Posted by Lauren K. Roth and Kristin Graham Koehler

The public disclosure bar is meant to prevent or cut short the life of the “parasitic” lawsuit. In short, if a relator’s allegations are substantially the same as claims have been publicly disclosed already, and the relator is not the “original source” of the information, then a court generally must dismiss the suit. But as defendants know all too well, getting to dismissal can be a long and costly process. Moreover, enticed by the prospect of sharing in settlement proceeds, relators—and relators’ counsel—have an incentive to reprocess public allegations and “see what sticks.” Last week, however, a district court in Indiana sent a strong message by penalizing such conduct and demonstrating that it, too, may be costly for relators and their lawyers.

In U.S. ex rel. Leveski v. ITT Educational Services, Inc., the court—having earlier dismissed relator’s case—granted (in part) ITT’s Motion for Attorneys Fees and Sanctions and ordered relators’ counsel to pay nearly $400,000 in fees. U.S. ex rel. Leveski v. ITT Educational Services, Inc., 1:07-cv-0867 (D. Ind. March 26, 2012). Moreover, in a 30+ page opinion, the court took Leveski and her lawyers to task for filing such a contemptible, blatantly frivolous lawsuit, which reportedly cost ITT over $13 million to litigate. “Common sense,” the court opined, “suggests that Leveski is worlds apart from the type of genuine whistleblower contemplated by the FCA.”

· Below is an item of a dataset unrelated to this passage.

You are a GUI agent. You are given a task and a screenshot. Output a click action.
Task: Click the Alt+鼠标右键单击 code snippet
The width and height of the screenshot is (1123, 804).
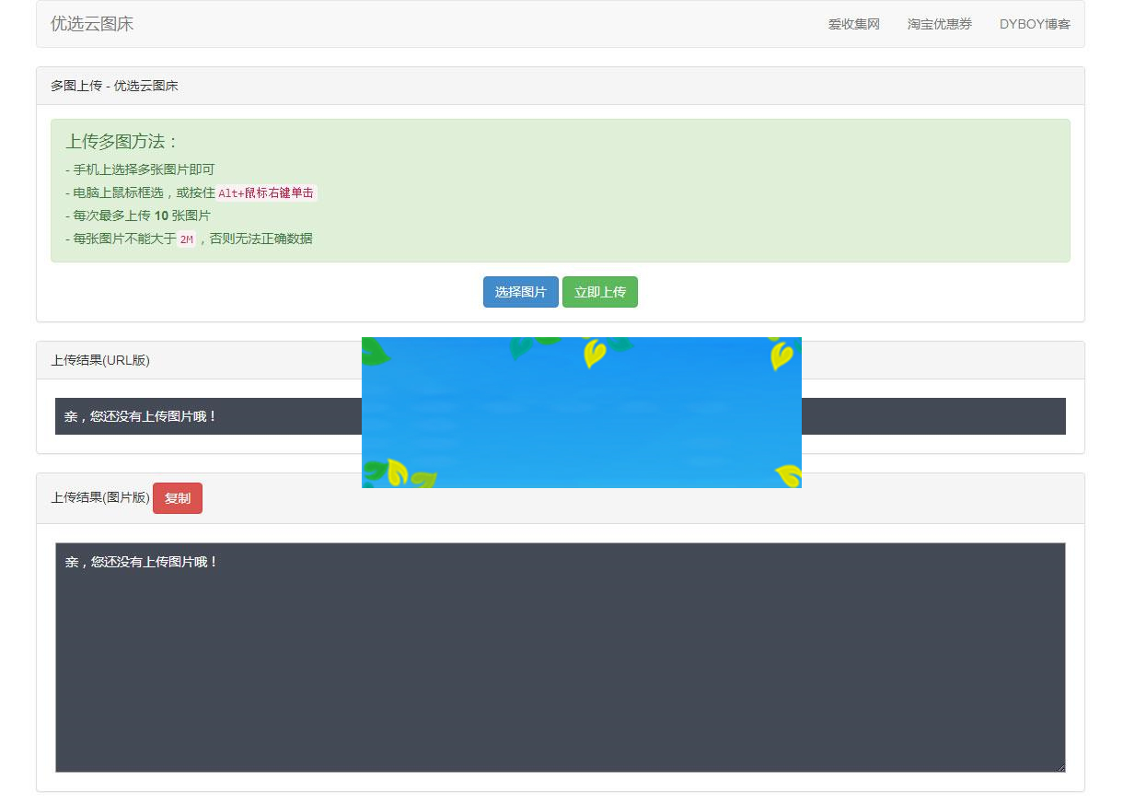(266, 192)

The facts in the case were as follows: Leveski had worked at ITT for approximately 11 years, during which time she filed an unrelated employment suit against ITT that settled. In May 2007, after Ms. Leveski had ended employment with ITT, she was contacted by an investigator for Timothy Matusheski, her would-be FCA counsel. Matusheski had learned of Leveski through a public records search for former employees of for-profit educational institutions who had sued their former employer. Soon after their introduction, Leveski became convinced that ITT had violated an incentive compensation provision of Title IV of the Higher Education Act and she filed her FCA suit. (“Matusheski plucked a prospective plaintiff out of thin air and tried to manufacture a lucrative case,” the court wrote.) She was, apparently, not alone. The court’s decision cites to four other lawsuits against for-profit educational institutions that were filed by plaintiffs who had been recruited by Matusheski. All of the suits had been dismissed. Indeed, in one instance, Matusheski—”in consultation with his client, who was fearful of the potentially devastating financial impact of an attorney’s fees award” formally apologized to the court, the Department of Justice, and the Defendant after the dismissal.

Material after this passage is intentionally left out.